Signed and numbered colour screenprint.
From the edition of 100.

William Tillyer (born 28 September 1938) is an English artist. His work has been shown frequently in the UK and internationally since the late 1950s. There are at least 15 works by Tillyer in the Tate collection, including High Force (1974). Examples of his work are also included in the collections of the Museum of Modern Art, New York, the Brooklyn Art Museum, the Fort Worth Art Museum, Texas, the Smith College Museum of Art and the Victoria and Albert Museum. Born in Middlesbrough, Tillyer studied painting at the Middlesbrough College of Art from 1956 to 1959 before moving to London in the 1960s to study at the Slade School of Art, with painting as his main subject and printmaking as his subsidiary. There, he encountered William Coldstream and Anthony Gross, among others. Following his time at the Slade, Tillyer took up a French Government Scholarship to study gravure under Stanley William Hayter, at Atelier 17 in Paris. Here, Tillyer had what he describes as "the archetypal artist's studio" at rooftop level in the American Pavilion of the Cité Universitaire, where he lived and worked when not in Hayter's studio. There he found a dense population of students, and a properly equipped print workshop.

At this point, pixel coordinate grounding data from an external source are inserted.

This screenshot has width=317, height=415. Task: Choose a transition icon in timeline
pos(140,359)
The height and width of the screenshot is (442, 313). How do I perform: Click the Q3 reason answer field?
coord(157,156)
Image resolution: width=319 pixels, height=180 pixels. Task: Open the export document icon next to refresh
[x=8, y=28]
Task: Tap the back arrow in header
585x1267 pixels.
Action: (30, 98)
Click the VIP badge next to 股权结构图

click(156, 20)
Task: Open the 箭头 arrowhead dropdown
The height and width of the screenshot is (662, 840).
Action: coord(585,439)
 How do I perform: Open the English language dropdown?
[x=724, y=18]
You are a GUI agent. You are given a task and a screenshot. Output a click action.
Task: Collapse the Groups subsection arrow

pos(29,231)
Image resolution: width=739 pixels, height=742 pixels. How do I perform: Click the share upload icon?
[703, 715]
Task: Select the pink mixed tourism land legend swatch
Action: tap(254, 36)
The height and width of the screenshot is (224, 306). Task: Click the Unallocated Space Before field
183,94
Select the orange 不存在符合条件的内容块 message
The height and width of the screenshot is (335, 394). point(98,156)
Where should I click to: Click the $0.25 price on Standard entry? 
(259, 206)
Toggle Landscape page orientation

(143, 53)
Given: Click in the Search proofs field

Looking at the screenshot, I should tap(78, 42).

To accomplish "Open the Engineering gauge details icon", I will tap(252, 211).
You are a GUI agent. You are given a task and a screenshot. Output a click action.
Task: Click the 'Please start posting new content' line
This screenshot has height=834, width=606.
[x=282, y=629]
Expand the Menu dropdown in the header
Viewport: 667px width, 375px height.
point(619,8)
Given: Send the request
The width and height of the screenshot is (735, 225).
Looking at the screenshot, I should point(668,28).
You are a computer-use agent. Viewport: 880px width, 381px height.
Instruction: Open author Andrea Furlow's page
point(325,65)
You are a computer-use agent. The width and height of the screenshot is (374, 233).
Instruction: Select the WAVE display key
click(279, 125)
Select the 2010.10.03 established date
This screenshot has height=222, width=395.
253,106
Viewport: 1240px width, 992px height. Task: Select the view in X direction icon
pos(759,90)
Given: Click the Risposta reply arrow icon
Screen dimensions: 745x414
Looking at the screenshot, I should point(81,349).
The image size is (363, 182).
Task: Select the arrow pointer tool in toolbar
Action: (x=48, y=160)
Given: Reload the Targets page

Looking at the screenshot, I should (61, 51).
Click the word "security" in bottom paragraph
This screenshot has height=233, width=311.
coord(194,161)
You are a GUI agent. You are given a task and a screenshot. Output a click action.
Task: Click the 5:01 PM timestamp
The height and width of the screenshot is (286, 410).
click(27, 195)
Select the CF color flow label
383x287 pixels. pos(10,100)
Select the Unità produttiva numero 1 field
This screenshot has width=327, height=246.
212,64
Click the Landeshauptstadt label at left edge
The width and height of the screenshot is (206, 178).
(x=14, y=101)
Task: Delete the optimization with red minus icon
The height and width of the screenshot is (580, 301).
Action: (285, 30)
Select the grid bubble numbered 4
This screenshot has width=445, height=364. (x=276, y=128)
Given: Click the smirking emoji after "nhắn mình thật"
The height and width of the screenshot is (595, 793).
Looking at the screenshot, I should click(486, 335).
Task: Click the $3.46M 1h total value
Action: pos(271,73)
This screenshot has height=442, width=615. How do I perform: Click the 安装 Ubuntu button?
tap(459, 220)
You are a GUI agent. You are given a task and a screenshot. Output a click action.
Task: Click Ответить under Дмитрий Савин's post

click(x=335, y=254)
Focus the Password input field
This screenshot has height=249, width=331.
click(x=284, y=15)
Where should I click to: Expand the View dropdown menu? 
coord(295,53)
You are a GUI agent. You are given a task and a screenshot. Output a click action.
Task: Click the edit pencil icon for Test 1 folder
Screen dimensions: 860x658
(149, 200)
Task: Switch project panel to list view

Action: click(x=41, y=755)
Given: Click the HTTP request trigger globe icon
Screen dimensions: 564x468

The pressure, though, was such that he spent much of his time in his room, making prints without a press. In 1963 he returned to England, and lived first in Notting Hill, in something close to abject poverty, and then in Middlesbrough.
By the later 1960s Tillyer was experimenting with constructed works with a conceptual basis, working on ideas of the grid and of the implied performative nature of hardware such as hinges and handles, he made works including Fifteen Drawer Pulls, 1966.